Ryu Seok-hyun, the president of KIMM, said, “At a time when carbon emissions, such as the carbon border tax, are threatening corporate competitiveness, it is very meaningful that we have achieved technology transfer related to reducing carbon emissions using our independent technology to a global company like KBR.” He added, “We will continue to expand our network of practical international cooperation so that KIMM’s excellent future-leading technologies can produce visible results in the global industrial market.”
The CPOx® technology research, for which a technology transfer agreement has been signed, was conducted with the support of the National Research Council of Science and Technology of the Ministry of Science and ICT's 'Large-scale Convergence Plant Technology for Securing Energy and Chemical Raw Materials (Organized by: Korea Research Institute of Chemical Technology, Future-leading Convergence Research Group, Director Yong-gi Park)' project.
Meanwhile, KIMM is operating its own global cooperation program called 'With KIMM, to the World.' Prior to the technology transfer agreement ceremony with KBR, Director Ryu Seok-hyun and his research team visited Harvard Medical School in Boston, Massachusetts General Hospital (MGH), Massachusetts Institute of Technology (MIT), and the National Institute of Standards and Technology (NIST) in Maryland, USA from June 24 to 26.

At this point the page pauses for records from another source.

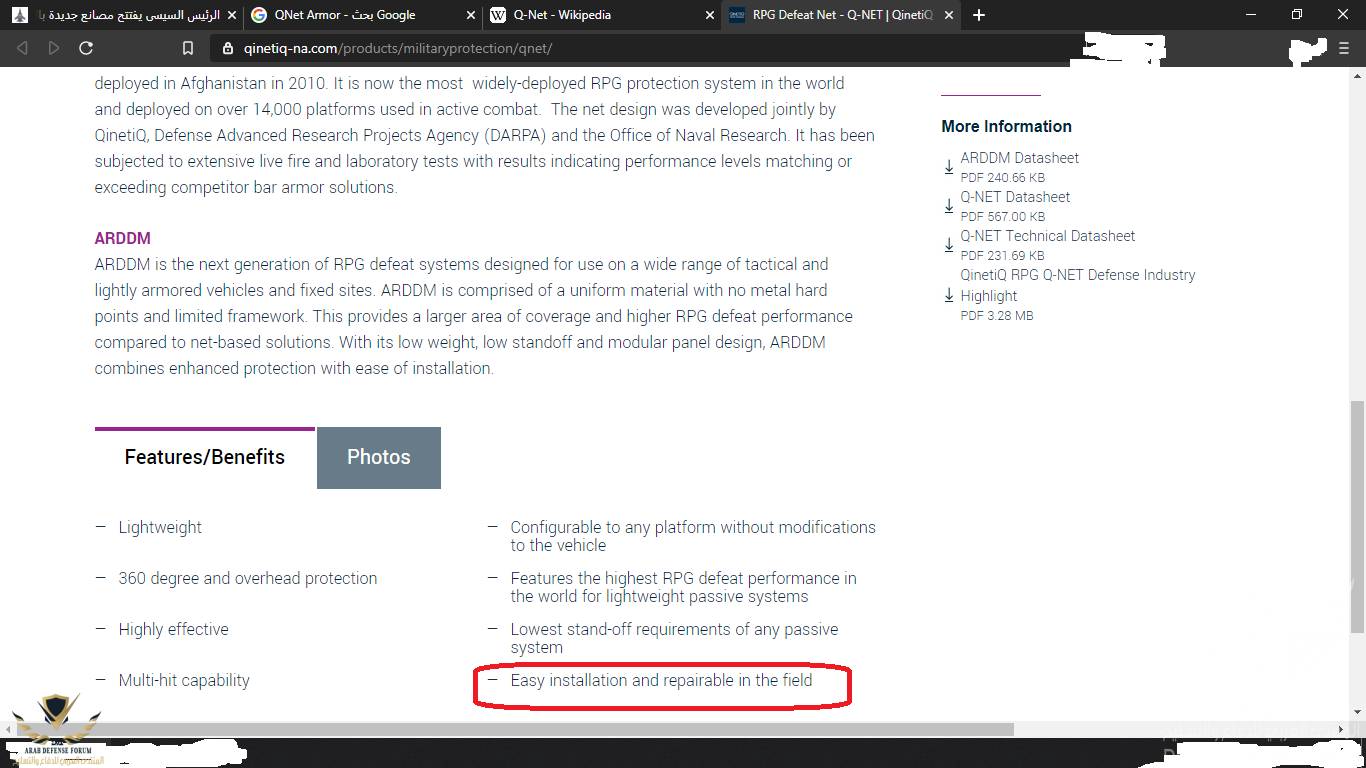Click the vertical page scrollbar thumb
This screenshot has width=1366, height=768.
point(1357,515)
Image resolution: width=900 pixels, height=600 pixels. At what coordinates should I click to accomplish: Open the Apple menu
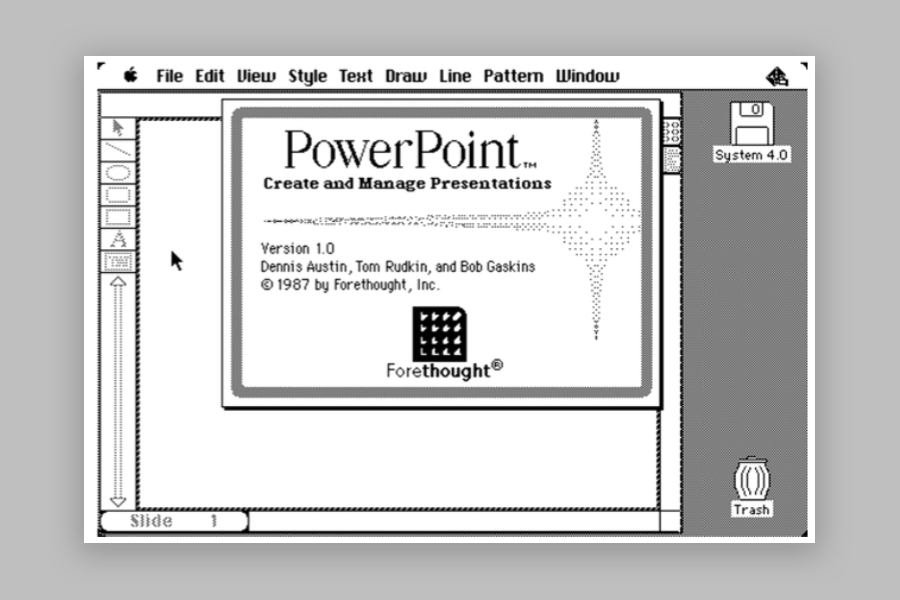[x=130, y=76]

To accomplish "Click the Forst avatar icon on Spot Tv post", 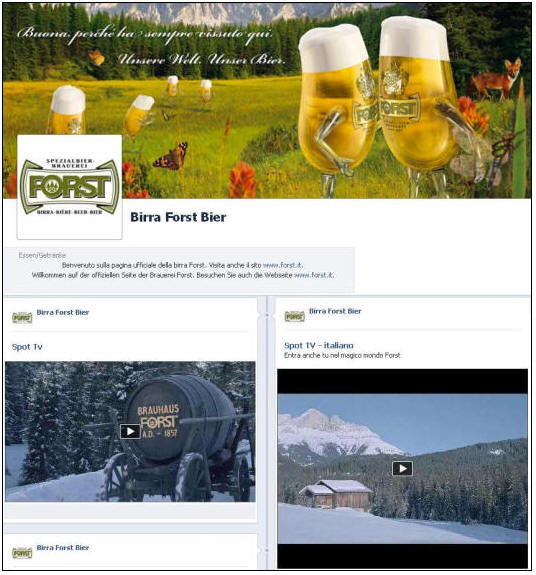I will (x=22, y=317).
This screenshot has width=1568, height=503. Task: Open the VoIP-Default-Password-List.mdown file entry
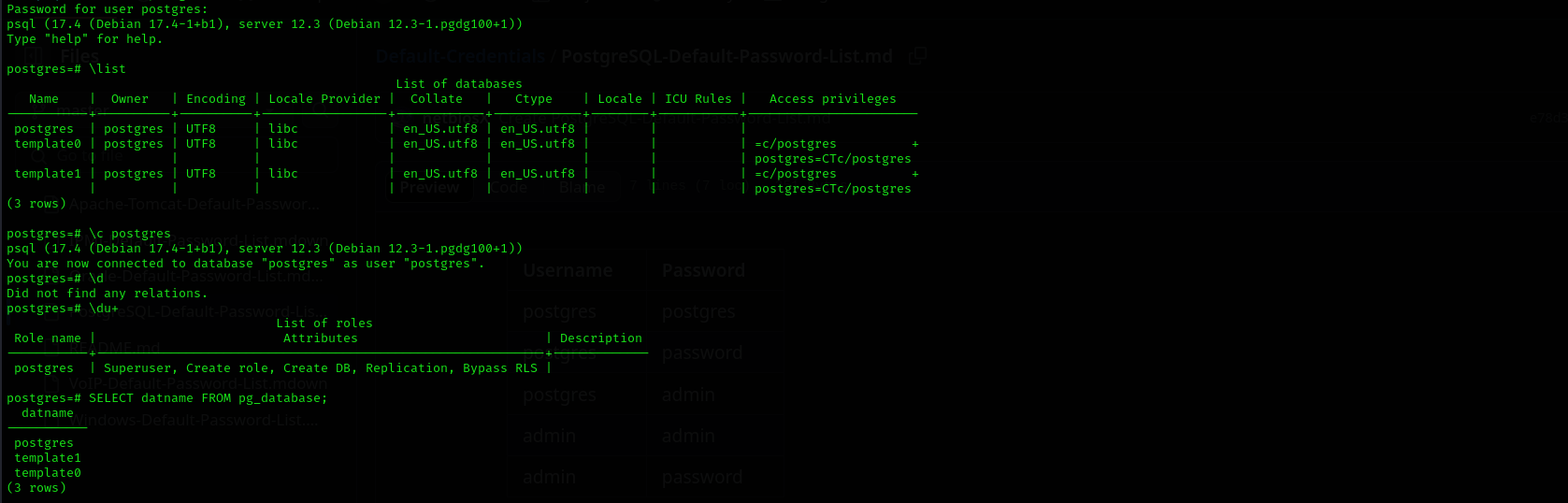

The research team discussed close international joint research cooperation plans through projects such as the Global Industrial Technology Cooperation Center (GITCC) and the National Cooperation Center for Industrial Technology (NCC) of the Ministry of Trade, Industry and Energy in areas such as △on-site immune diagnosis, △next-generation high-resolution Micro-LED display, △quantum technology standardization and nano. Then, on June 27, they attended the '3rd Korea-US Advanced Industrial Technology Cooperation Forum' hosted and organized by the Ministry of Trade, Industry and Energy and the Korea Institute for the Advancement of Technology and held a joint forum with MIT, etc.